W czwartek w Innsbrucku warunki mają być dość trudne. Znów ma być mokro, zeskok zapewne nie będzie najlepiej przygotowany. Jednak Kubacki nie zamierza zaprzątać sobie tym głowy. - Idzie się na skocznię i robi swoje. Na warunki nigdy się nie ma wpływu. A i sama skocznia moim zdaniem nie jest w stanie człowiekowi ani przeszkodzić, ani jakoś bardzo pomóc. Jeżeli dobrze wykonuje się swoją pracę, każdy obiekt pozwala daleko latać. Sam się o tym nie raz przekonałem, bo ja nie lubię chociażby Wisły, a jadąc tam wiem, że jak zrobię co do mnie należy, to dobre będą zarówno moje skoki, jak i wyniki - powiedział.

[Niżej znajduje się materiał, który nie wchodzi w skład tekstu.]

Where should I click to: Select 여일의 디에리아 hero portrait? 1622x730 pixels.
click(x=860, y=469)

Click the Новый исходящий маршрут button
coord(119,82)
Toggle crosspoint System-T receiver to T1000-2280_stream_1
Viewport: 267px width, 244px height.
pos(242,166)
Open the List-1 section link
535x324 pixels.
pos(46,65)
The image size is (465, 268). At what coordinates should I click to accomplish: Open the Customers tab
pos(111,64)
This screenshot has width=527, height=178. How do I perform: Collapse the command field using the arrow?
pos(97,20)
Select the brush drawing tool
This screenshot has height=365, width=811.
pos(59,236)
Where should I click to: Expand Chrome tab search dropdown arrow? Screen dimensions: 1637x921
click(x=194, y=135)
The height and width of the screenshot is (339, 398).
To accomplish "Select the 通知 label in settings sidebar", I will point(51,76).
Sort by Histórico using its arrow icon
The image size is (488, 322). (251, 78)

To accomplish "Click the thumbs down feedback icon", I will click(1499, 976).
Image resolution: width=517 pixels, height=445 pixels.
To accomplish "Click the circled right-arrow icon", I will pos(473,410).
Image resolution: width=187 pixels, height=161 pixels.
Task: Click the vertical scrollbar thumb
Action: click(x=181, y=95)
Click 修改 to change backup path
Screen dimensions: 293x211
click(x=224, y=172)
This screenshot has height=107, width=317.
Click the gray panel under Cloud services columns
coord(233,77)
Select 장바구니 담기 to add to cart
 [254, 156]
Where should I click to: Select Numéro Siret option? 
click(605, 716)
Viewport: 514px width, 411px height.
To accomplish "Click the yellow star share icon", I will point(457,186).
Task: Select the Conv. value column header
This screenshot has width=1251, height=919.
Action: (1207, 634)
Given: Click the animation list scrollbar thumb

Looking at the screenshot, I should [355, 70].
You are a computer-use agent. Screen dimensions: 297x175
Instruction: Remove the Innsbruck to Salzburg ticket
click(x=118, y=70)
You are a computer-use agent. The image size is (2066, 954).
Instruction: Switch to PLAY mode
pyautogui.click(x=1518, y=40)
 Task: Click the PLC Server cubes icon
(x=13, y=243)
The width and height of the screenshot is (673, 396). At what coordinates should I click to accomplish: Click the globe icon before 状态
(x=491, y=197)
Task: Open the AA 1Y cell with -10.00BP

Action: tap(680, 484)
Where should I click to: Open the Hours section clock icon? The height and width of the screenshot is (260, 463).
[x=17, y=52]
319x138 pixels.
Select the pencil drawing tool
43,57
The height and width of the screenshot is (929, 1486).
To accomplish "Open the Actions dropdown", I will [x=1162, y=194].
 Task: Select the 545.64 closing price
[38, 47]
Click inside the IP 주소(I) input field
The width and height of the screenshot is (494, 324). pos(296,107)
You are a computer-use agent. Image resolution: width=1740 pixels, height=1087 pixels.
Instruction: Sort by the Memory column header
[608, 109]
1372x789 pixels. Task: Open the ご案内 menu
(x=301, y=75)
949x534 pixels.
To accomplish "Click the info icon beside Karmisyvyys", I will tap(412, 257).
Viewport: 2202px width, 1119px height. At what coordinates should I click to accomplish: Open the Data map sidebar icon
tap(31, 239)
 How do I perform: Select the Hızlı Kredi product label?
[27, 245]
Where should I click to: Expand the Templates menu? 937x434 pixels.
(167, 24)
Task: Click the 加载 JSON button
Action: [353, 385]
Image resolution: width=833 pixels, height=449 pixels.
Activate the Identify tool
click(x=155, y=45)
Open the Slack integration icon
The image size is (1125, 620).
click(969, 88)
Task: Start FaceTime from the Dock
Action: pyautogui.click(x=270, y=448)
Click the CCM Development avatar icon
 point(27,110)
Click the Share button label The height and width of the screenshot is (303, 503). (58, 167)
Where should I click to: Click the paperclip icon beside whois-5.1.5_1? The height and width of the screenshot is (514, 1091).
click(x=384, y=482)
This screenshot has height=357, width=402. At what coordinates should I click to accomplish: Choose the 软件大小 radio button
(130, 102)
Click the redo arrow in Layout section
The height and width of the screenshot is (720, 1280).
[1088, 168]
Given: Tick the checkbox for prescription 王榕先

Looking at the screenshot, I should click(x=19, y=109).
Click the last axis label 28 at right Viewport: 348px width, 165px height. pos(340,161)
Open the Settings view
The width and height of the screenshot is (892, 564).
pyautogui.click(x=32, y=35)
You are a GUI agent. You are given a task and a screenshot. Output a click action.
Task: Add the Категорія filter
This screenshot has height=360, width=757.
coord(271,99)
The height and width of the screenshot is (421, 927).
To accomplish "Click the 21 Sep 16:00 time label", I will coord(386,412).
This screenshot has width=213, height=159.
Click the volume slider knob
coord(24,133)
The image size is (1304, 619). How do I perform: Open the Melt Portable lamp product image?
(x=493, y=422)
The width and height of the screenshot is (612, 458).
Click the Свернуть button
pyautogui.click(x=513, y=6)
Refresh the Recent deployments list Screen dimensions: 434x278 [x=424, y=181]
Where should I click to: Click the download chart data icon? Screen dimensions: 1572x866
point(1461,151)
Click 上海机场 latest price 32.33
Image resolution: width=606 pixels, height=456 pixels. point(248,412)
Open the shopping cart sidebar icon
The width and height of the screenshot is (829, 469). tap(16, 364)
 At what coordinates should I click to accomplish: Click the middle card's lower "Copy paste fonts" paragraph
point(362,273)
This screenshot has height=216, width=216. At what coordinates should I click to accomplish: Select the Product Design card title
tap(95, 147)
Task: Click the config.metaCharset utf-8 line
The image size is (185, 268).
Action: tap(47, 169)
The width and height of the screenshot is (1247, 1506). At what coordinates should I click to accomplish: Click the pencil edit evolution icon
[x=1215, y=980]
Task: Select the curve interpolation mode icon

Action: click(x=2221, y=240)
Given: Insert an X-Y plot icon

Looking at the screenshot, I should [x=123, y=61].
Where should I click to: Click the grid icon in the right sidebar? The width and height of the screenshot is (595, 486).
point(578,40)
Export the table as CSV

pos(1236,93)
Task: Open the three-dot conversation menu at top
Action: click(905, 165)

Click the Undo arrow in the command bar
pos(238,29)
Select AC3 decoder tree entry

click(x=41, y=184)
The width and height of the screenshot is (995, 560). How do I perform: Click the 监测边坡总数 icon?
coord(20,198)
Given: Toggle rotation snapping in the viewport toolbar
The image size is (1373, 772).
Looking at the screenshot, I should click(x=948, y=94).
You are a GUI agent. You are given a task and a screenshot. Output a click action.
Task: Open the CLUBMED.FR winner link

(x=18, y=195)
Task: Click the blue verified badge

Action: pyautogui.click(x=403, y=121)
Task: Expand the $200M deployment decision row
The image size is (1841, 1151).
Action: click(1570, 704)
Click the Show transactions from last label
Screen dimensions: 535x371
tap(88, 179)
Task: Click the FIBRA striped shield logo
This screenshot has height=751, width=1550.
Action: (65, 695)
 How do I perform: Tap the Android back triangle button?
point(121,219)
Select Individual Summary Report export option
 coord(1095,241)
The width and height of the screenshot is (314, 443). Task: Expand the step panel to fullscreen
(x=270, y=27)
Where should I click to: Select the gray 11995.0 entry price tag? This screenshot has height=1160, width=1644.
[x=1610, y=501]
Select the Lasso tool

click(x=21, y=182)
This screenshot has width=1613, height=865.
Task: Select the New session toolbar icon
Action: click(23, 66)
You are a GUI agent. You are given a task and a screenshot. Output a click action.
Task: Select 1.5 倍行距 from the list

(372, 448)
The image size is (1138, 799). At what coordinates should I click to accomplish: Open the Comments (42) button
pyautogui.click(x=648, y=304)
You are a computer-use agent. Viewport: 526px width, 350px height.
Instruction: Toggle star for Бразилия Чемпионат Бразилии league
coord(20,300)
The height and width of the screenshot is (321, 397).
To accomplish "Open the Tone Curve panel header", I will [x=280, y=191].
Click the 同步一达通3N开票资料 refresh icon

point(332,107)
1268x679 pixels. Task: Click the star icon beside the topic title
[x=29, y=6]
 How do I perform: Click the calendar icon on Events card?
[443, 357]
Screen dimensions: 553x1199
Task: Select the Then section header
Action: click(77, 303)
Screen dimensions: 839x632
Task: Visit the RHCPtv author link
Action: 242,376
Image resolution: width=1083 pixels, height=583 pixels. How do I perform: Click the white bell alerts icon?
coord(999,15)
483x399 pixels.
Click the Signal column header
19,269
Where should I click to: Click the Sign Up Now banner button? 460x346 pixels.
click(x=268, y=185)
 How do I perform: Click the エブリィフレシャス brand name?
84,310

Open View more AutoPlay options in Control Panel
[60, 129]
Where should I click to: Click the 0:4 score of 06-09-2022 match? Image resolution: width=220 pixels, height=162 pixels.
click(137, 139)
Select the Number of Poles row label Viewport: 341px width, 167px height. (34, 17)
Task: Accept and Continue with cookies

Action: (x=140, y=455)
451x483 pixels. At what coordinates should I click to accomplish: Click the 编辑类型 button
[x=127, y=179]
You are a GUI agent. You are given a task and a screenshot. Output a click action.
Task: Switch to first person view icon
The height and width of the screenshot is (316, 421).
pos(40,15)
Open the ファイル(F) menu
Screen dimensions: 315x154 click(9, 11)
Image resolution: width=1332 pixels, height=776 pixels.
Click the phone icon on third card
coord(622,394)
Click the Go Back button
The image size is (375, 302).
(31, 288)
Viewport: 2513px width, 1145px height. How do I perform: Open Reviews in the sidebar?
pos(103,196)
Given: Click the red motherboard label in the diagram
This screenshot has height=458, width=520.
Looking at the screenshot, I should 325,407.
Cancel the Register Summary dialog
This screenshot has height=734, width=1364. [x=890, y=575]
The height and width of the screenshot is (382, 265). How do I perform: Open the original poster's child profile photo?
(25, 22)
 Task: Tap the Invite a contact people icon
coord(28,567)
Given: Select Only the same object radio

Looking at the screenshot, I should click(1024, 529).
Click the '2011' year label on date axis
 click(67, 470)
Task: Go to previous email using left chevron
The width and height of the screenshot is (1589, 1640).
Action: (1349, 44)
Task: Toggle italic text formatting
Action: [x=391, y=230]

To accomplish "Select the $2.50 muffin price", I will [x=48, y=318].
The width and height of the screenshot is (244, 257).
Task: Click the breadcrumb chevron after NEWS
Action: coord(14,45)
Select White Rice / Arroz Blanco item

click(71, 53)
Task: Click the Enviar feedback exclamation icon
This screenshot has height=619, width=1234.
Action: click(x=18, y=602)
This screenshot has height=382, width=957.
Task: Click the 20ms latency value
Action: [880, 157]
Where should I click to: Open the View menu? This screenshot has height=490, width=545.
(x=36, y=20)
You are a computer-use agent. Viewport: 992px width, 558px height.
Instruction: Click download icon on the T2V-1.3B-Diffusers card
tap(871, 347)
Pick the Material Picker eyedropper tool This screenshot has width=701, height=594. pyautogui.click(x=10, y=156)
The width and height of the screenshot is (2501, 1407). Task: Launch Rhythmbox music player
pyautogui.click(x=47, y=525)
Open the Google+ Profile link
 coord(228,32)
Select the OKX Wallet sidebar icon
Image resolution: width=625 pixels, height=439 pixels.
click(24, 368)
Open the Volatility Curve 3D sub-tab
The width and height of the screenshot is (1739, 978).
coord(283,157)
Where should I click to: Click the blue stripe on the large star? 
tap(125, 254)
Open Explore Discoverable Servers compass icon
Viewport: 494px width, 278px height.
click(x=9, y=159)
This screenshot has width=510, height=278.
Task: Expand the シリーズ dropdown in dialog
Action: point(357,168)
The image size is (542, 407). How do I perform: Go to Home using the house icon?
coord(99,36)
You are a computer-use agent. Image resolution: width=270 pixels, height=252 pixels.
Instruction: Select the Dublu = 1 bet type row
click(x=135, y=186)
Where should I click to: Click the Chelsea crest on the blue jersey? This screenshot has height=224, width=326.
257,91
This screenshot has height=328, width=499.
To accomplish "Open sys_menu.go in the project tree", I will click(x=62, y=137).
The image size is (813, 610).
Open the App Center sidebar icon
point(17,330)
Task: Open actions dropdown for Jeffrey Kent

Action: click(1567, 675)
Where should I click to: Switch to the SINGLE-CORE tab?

Zawodnik klubu Wisła Zakopane stwierdził też, że w tak intensywnym cyklu, jak TCS, dzień przerwy między kolejnymi konkursami jest skoczkom bardzo potrzebny. - Nie miałbym problemu z tym, żeby od razu po zawodach w Ga-Pa pójść na skocznię i skakać. Ale co wtedy będzie za dwa lub trzy dni? Może teraz nie czuję się zmęczony, ale jeden taki dzień regeneracji jest bardzo potrzebny w planie długofalowym. Czasem można przesadzić i poczuć złe efekty w najgorszym momencie. Trzeba pilnować poziomu swojej wydolności fizycznej, utrzymywać ją na odpowiednim pułapie - wyjaśnił.
Faworyta do końcowego triumfu w turnieju Kubacki widzi w Kobayashim. Zdaniem polskiego skoczka Japończyk ma nieco większe szanse na zwycięstwo, niż drugi w klasyfikacji generalnej Eisenbichler. - Jeśli miałbym jednak po cichu wskazać lidera, to będzie to Ryoyu. Obaj pokazywali dobre skoki, ale ja też skakałem dobrze, podobnie jak jeszcze kilku innych zawodników. Uważam, że tegoroczny turniej jest sprawą otwartą bardziej niż kiedykolwiek - stwierdził.
Kwalifikacje do konkursu w Innsbrucku rozpoczną się w czwartek o godzinie 14:00. W piątek o tej samej porze wystartuje konkurs główny. Transmisje z zawodów przeprowadzi telewizja Eurosport.